WHAT IS NEEDED - Show every line in the records below that contains the string "entry".

SUPPLIED MATERIAL -
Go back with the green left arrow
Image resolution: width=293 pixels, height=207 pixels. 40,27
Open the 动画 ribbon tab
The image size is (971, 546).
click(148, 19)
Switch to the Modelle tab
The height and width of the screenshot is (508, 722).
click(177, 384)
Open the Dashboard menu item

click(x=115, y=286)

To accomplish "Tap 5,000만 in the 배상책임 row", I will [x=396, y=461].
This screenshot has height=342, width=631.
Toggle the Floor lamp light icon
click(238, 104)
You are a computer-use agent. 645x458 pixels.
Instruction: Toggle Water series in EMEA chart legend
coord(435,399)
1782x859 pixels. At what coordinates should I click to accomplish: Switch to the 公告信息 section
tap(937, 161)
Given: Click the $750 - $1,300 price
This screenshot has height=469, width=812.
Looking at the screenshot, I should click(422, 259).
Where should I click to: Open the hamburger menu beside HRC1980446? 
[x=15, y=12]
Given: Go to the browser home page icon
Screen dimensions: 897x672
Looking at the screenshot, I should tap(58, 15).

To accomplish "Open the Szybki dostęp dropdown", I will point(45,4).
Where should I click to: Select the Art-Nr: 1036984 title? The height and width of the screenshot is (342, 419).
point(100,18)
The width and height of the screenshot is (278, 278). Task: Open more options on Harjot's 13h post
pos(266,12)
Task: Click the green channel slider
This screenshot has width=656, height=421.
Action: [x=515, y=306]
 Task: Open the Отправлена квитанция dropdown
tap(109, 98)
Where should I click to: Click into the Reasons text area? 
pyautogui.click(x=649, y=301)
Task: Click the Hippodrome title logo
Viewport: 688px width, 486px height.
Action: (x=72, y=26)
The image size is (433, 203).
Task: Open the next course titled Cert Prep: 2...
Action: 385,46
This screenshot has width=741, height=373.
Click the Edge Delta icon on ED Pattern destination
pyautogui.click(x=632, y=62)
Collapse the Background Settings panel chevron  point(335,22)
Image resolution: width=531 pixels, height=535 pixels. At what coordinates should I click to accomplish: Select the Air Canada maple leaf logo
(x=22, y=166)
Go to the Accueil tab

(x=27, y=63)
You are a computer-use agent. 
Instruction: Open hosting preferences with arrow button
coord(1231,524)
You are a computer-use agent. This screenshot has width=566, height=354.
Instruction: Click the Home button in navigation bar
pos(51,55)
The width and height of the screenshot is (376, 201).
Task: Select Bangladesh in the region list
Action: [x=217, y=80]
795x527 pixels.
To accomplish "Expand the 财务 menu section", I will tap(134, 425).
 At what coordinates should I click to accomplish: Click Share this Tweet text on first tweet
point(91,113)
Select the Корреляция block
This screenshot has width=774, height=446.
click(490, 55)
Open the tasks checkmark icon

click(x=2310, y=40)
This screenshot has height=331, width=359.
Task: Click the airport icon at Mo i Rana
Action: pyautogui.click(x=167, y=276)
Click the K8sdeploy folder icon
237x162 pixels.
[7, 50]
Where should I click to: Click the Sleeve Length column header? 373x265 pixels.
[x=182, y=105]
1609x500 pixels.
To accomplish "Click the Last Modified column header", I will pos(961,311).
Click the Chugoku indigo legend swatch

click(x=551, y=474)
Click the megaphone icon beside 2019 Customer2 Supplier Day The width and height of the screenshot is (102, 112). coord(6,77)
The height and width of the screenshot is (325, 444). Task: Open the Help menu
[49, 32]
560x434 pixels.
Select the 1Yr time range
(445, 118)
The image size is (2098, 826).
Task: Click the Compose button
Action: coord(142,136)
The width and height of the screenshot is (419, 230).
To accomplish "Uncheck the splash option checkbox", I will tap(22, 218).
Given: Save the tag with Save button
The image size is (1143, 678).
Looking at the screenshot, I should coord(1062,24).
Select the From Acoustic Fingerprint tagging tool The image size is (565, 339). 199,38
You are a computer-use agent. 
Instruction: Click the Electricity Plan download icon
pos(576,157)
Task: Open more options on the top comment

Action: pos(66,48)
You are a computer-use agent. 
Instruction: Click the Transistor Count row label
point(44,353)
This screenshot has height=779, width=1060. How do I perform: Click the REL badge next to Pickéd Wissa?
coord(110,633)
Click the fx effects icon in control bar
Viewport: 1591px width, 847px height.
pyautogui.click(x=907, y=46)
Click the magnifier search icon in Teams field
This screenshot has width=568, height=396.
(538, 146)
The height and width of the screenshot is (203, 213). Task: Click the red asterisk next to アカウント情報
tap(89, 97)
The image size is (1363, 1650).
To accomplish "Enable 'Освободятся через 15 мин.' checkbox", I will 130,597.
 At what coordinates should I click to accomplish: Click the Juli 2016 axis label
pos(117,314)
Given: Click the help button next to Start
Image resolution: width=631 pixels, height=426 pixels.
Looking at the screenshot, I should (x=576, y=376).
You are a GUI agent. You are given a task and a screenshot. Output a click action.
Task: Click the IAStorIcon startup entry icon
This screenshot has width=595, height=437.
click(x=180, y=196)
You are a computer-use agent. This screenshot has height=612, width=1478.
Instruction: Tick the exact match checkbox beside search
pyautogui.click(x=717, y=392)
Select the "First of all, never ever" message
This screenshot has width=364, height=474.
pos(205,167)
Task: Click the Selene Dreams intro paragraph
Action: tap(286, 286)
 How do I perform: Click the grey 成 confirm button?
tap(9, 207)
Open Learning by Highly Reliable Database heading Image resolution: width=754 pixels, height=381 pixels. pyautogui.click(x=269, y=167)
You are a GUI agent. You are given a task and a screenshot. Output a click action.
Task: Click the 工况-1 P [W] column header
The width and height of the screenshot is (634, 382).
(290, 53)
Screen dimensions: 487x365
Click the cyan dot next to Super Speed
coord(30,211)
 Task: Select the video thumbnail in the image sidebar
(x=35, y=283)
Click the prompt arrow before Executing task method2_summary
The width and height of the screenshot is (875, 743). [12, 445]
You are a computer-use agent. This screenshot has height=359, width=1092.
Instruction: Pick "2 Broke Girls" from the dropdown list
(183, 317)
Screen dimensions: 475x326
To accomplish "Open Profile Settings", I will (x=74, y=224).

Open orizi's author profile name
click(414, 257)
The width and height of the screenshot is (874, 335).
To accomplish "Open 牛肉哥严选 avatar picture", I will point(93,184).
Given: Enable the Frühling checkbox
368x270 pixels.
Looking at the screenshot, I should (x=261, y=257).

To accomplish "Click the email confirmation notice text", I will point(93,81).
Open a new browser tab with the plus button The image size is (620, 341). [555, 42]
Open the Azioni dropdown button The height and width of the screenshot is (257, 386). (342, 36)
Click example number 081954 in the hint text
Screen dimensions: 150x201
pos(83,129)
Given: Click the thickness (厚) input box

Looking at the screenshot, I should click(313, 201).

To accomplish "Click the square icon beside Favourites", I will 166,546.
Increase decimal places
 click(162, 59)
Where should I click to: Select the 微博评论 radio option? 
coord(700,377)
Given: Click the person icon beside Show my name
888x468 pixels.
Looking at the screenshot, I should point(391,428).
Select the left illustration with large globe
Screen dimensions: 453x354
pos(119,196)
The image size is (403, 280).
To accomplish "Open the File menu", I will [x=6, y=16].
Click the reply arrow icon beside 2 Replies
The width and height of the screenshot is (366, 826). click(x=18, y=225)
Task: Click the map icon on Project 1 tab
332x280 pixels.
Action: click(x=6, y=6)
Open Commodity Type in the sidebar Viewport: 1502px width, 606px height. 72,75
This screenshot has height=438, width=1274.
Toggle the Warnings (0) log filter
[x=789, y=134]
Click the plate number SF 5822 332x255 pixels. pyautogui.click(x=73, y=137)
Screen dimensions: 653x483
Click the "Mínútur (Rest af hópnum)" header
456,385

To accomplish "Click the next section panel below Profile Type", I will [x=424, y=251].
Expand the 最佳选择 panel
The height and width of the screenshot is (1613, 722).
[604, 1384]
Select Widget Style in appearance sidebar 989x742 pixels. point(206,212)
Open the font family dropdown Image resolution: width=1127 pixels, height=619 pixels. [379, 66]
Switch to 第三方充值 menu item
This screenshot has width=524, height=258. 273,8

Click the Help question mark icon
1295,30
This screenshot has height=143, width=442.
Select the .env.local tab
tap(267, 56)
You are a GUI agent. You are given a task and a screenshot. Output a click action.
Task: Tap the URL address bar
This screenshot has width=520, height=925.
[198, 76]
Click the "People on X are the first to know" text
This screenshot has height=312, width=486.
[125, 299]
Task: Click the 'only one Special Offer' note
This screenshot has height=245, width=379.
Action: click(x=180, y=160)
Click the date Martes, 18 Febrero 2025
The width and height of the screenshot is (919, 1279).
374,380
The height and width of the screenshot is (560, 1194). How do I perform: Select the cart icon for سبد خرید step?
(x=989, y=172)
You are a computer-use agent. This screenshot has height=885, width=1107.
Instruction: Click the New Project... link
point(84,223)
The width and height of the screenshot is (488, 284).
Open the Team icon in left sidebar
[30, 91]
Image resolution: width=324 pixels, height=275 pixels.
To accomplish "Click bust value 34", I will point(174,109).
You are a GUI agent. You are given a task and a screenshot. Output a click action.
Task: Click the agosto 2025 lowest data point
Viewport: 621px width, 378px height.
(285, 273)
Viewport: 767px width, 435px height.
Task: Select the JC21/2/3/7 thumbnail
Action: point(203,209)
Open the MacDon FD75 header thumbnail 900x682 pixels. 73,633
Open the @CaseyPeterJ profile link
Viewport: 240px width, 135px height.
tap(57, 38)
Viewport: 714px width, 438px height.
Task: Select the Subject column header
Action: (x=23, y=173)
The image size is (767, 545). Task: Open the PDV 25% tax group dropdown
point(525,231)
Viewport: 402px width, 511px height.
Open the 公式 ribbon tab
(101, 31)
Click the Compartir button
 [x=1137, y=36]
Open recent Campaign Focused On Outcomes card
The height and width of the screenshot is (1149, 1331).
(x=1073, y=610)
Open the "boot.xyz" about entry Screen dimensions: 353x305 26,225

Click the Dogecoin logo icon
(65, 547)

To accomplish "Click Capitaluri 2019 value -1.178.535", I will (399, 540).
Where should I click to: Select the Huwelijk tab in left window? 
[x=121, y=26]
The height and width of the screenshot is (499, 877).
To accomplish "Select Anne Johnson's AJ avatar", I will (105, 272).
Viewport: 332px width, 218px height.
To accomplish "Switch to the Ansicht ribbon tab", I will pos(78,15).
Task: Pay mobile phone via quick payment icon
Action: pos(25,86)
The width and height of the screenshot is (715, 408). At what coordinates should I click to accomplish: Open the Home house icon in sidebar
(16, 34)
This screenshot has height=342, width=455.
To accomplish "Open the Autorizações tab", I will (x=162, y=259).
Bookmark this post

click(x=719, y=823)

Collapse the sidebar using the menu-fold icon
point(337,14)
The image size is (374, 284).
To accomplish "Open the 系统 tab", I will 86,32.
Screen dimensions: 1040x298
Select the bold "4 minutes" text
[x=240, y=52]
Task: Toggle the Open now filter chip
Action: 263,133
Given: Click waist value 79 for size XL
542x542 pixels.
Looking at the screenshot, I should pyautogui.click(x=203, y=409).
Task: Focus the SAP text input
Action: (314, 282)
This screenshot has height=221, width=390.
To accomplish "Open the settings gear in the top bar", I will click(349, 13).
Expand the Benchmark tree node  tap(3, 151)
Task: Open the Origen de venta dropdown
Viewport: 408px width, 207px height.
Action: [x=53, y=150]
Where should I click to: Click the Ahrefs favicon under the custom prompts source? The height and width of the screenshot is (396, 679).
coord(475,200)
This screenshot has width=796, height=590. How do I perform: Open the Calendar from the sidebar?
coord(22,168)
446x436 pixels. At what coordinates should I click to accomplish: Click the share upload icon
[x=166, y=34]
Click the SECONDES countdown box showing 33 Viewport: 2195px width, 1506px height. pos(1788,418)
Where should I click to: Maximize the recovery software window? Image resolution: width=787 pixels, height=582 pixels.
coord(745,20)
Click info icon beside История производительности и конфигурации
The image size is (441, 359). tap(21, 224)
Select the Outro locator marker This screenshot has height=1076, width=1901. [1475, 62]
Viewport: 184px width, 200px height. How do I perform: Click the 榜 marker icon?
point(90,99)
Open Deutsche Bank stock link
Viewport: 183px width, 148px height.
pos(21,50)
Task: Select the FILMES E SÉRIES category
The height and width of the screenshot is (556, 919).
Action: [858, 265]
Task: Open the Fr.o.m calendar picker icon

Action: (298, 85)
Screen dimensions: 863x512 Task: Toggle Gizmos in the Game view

CORRECT ANSWER -
Task: Click the IAStorIcon startup entry icon
Open the "boot.xyz" about entry Screen dimensions: 353x305 26,225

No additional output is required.